RECORD EXTRACTS:
--

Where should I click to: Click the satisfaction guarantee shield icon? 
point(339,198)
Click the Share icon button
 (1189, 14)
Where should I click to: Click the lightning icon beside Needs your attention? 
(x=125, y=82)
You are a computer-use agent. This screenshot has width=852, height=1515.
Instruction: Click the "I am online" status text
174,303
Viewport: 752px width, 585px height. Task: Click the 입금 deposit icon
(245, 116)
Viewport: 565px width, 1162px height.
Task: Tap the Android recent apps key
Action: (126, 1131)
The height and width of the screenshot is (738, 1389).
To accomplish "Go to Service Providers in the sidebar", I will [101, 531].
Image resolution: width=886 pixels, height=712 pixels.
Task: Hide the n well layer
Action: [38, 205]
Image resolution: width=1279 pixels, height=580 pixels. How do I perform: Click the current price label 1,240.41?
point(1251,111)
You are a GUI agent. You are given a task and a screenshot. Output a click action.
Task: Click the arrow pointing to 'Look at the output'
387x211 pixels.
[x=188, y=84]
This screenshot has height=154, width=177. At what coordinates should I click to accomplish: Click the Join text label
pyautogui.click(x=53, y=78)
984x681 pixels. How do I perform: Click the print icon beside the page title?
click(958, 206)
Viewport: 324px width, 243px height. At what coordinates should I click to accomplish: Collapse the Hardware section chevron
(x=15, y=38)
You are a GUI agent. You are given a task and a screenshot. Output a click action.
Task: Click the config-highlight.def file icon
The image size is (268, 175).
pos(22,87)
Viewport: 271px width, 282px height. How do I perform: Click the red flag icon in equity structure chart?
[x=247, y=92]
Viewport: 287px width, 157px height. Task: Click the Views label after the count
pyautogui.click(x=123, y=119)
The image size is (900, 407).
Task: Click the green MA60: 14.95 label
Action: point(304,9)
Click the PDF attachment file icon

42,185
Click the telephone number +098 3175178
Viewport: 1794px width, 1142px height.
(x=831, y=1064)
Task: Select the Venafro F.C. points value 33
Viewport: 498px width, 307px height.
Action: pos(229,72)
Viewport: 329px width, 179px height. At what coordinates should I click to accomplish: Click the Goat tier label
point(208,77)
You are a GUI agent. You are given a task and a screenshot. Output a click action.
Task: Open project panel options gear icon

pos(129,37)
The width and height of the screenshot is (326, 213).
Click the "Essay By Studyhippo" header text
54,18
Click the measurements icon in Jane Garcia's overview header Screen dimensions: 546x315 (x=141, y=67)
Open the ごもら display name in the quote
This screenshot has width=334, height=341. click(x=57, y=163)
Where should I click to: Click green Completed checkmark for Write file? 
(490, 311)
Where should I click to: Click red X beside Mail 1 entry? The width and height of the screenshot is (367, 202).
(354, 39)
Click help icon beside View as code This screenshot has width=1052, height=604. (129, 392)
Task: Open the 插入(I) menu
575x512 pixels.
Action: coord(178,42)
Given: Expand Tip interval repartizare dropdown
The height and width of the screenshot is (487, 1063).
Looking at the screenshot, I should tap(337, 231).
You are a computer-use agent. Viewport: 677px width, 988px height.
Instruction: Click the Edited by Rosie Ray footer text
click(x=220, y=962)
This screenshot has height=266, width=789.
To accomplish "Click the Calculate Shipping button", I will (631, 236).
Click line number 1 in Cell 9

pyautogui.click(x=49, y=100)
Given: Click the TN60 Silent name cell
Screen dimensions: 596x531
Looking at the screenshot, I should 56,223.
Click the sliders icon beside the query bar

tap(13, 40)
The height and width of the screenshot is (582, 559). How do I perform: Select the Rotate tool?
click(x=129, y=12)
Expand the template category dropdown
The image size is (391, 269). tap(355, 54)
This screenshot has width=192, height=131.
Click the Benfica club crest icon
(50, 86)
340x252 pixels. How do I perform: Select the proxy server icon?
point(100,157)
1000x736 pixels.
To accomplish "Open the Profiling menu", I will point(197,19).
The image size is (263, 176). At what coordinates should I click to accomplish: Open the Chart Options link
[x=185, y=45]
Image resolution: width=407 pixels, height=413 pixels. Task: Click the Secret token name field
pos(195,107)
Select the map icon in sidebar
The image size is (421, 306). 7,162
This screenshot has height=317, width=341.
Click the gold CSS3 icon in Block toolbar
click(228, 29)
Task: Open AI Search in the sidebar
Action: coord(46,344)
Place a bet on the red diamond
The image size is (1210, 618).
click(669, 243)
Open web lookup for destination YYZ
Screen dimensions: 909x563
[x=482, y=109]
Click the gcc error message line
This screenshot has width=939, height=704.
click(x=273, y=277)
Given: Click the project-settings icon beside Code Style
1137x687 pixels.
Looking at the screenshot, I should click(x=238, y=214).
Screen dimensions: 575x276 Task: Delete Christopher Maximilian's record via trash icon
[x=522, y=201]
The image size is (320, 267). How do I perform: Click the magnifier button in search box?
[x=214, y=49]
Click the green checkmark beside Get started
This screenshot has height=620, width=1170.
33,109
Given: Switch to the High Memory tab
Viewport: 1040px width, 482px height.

--

WORK TO BE COMPLETED: Repeat back all of the material, character for character.

RESPONSE TO THIS TASK:
Where should I click to: Click the satisfaction guarantee shield icon? 
point(339,198)
Click the Share icon button
 (1189, 14)
Where should I click to: Click the lightning icon beside Needs your attention? 
(x=125, y=82)
You are a computer-use agent. This screenshot has width=852, height=1515.
Instruction: Click the "I am online" status text
174,303
Viewport: 752px width, 585px height. Task: Click the 입금 deposit icon
(245, 116)
Viewport: 565px width, 1162px height.
Task: Tap the Android recent apps key
Action: (126, 1131)
The height and width of the screenshot is (738, 1389).
To accomplish "Go to Service Providers in the sidebar", I will [101, 531].
Image resolution: width=886 pixels, height=712 pixels.
Task: Hide the n well layer
Action: [38, 205]
Image resolution: width=1279 pixels, height=580 pixels. How do I perform: Click the current price label 1,240.41?
point(1251,111)
You are a GUI agent. You are given a task and a screenshot. Output a click action.
Task: Click the arrow pointing to 'Look at the output'
387x211 pixels.
[x=188, y=84]
This screenshot has height=154, width=177. At what coordinates should I click to accomplish: Click the Join text label
pyautogui.click(x=53, y=78)
984x681 pixels. How do I perform: Click the print icon beside the page title?
click(958, 206)
Viewport: 324px width, 243px height. At what coordinates should I click to accomplish: Collapse the Hardware section chevron
(x=15, y=38)
You are a GUI agent. You are given a task and a screenshot. Output a click action.
Task: Click the config-highlight.def file icon
The image size is (268, 175).
pos(22,87)
Viewport: 271px width, 282px height. How do I perform: Click the red flag icon in equity structure chart?
[x=247, y=92]
Viewport: 287px width, 157px height. Task: Click the Views label after the count
pyautogui.click(x=123, y=119)
The image size is (900, 407).
Task: Click the green MA60: 14.95 label
Action: point(304,9)
Click the PDF attachment file icon

42,185
Click the telephone number +098 3175178
Viewport: 1794px width, 1142px height.
(x=831, y=1064)
Task: Select the Venafro F.C. points value 33
Viewport: 498px width, 307px height.
Action: pos(229,72)
Viewport: 329px width, 179px height. At what coordinates should I click to accomplish: Click the Goat tier label
point(208,77)
You are a GUI agent. You are given a task and a screenshot. Output a click action.
Task: Open project panel options gear icon

pos(129,37)
The width and height of the screenshot is (326, 213).
Click the "Essay By Studyhippo" header text
54,18
Click the measurements icon in Jane Garcia's overview header Screen dimensions: 546x315 (x=141, y=67)
Open the ごもら display name in the quote
This screenshot has width=334, height=341. click(x=57, y=163)
Where should I click to: Click green Completed checkmark for Write file? 
(490, 311)
Where should I click to: Click red X beside Mail 1 entry? The width and height of the screenshot is (367, 202).
(354, 39)
Click help icon beside View as code This screenshot has width=1052, height=604. (129, 392)
Task: Open the 插入(I) menu
575x512 pixels.
Action: coord(178,42)
Given: Expand Tip interval repartizare dropdown
The height and width of the screenshot is (487, 1063).
Looking at the screenshot, I should tap(337, 231).
You are a computer-use agent. Viewport: 677px width, 988px height.
Instruction: Click the Edited by Rosie Ray footer text
click(x=220, y=962)
This screenshot has height=266, width=789.
To accomplish "Click the Calculate Shipping button", I will (631, 236).
Click line number 1 in Cell 9

pyautogui.click(x=49, y=100)
Given: Click the TN60 Silent name cell
Screen dimensions: 596x531
Looking at the screenshot, I should 56,223.
Click the sliders icon beside the query bar

tap(13, 40)
The height and width of the screenshot is (582, 559). How do I perform: Select the Rotate tool?
click(x=129, y=12)
Expand the template category dropdown
The image size is (391, 269). tap(355, 54)
This screenshot has width=192, height=131.
Click the Benfica club crest icon
(50, 86)
340x252 pixels. How do I perform: Select the proxy server icon?
point(100,157)
1000x736 pixels.
To accomplish "Open the Profiling menu", I will point(197,19).
The image size is (263, 176). At what coordinates should I click to accomplish: Open the Chart Options link
[x=185, y=45]
Image resolution: width=407 pixels, height=413 pixels. Task: Click the Secret token name field
pos(195,107)
Select the map icon in sidebar
The image size is (421, 306). 7,162
This screenshot has height=317, width=341.
Click the gold CSS3 icon in Block toolbar
click(228, 29)
Task: Open AI Search in the sidebar
Action: coord(46,344)
Place a bet on the red diamond
The image size is (1210, 618).
click(669, 243)
Open web lookup for destination YYZ
Screen dimensions: 909x563
[x=482, y=109]
Click the gcc error message line
This screenshot has width=939, height=704.
click(x=273, y=277)
Given: Click the project-settings icon beside Code Style
1137x687 pixels.
Looking at the screenshot, I should click(x=238, y=214).
Screen dimensions: 575x276 Task: Delete Christopher Maximilian's record via trash icon
[x=522, y=201]
The image size is (320, 267). How do I perform: Click the magnifier button in search box?
[x=214, y=49]
Click the green checkmark beside Get started
This screenshot has height=620, width=1170.
33,109
Given: Switch to the High Memory tab
Viewport: 1040px width, 482px height.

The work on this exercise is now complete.